⟨

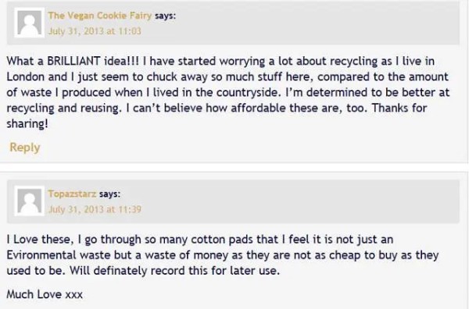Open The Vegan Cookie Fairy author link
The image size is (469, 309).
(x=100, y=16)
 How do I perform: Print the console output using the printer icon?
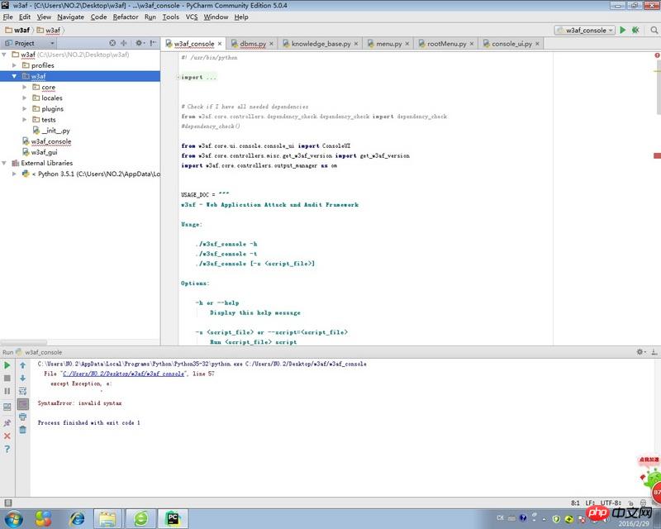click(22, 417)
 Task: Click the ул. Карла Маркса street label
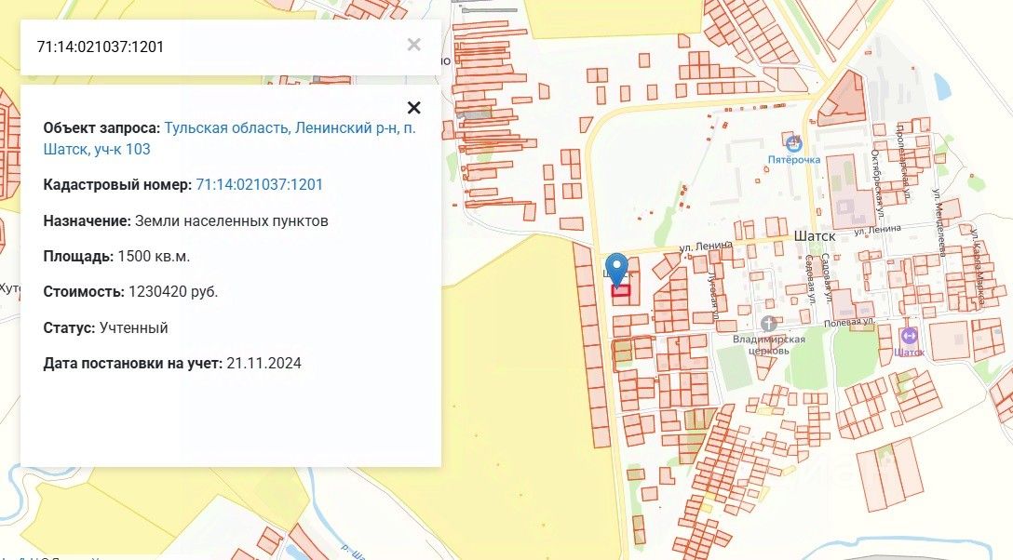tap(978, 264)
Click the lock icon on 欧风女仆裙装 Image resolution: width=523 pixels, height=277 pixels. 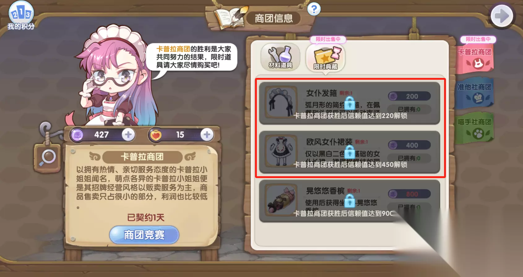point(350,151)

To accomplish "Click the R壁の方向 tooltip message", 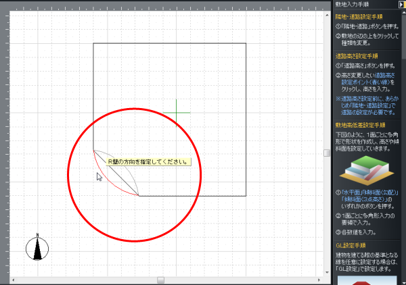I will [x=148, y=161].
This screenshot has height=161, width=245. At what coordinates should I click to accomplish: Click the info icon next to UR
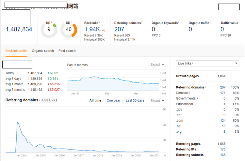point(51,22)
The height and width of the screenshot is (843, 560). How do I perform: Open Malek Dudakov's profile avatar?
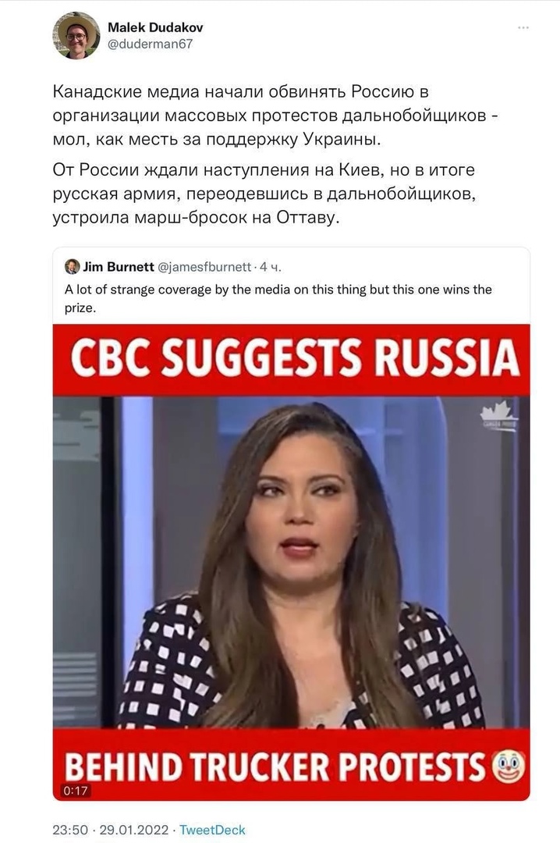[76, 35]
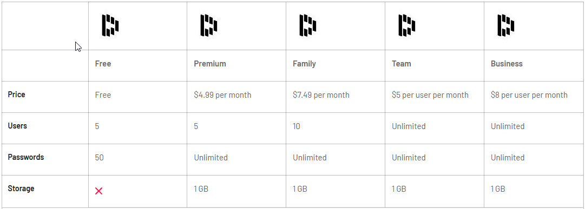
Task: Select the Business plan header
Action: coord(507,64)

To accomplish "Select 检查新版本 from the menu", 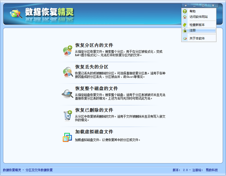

⟩
⟨

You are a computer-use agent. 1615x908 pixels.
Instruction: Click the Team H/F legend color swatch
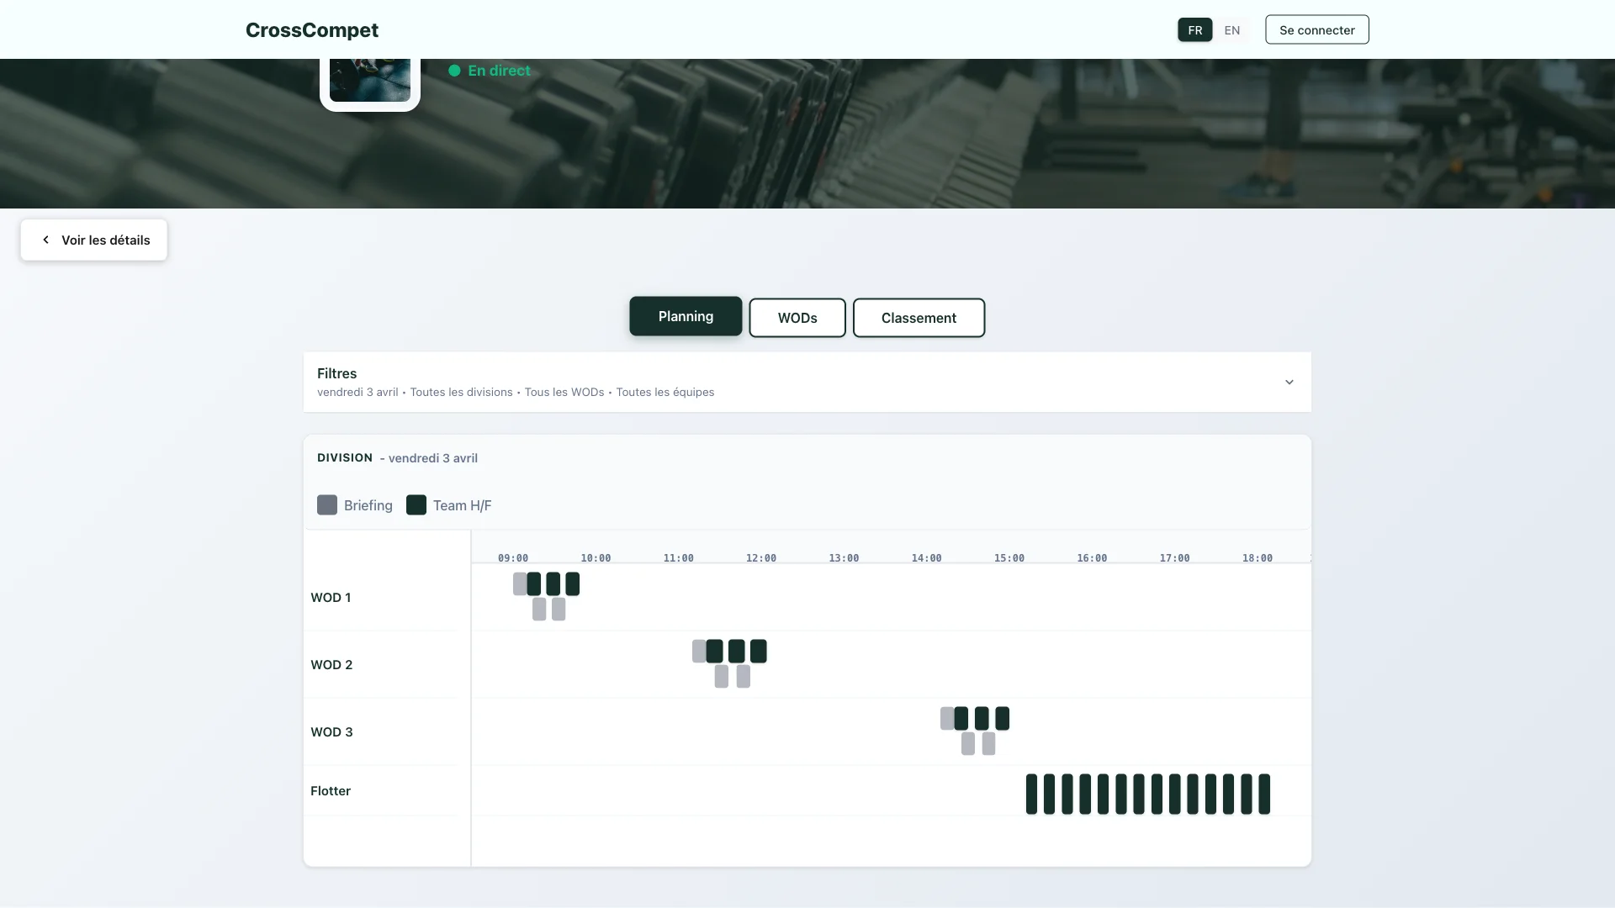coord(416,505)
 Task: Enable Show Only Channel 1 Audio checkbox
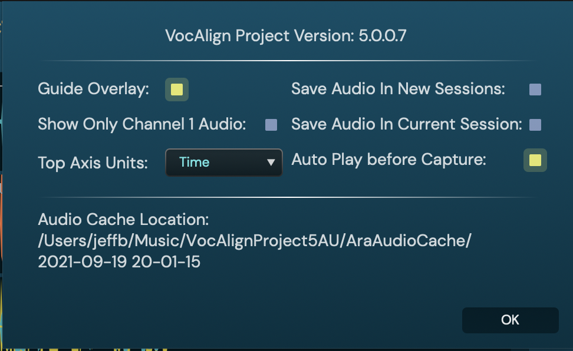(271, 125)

⟩

= Stated task =
Return everything from the line containing "The height and" down to the line containing "检查新版本 from the", both included, copying each line unchanged but leaving out the pictures.

= Written response =
The height and width of the screenshot is (843, 560). How do I perform: Open Malek Dudakov's profile avatar?
[76, 35]
Task: Select the Business plan header
Action: coord(507,64)

To accomplish "Select 检查新版本 from the menu", 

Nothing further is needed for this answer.